I think the really remarkable aspect of Ed Thorp’s career is that he was 100% self tought. He didn’t go to any fancy business school or had some guru to teach him how it is done.
He describes that his way into finance was simply to read a few books during the university summer break including Benjamin Graham and then just applied his mathematical knowledge to the stock market.
One fun fact: I think this is the first time that I read about Warren Buffett’s beach house in California. Ed Thorp had been invited by Buffett at some point in time and describes it as a very nice house in a gated community with a great private beach. So much for humble old Warren only living in his old house in Farnam Street, Omaha, Nebraska.
Another interesting aspect was that he also seems to like “special situation” investing such as undervalued closed end funds, thrift conversions but also situations like 3Com/Palm etc..

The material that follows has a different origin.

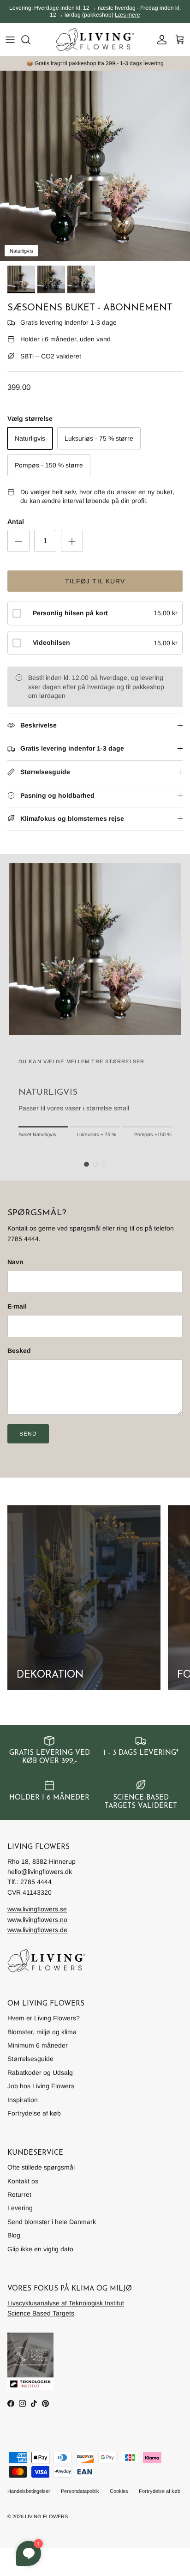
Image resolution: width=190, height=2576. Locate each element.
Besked (19, 1350)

Towards the end of the book, Ed Thorp shares his insights on the financial markets and life in general and also recommends index funds to “normal” investors.
As with the whole book, his advice is very down to earth (buy index funds or Berkshire Hathaway…)
I highly recommend this book to anyone interested in investing. Ed Thorp is a great character with so many unlikely achievements. For me the most inspiring aspect of this is that being “self-taught” really seems to be a clear advantage in investing, especially combined with a good grasp of probabilities.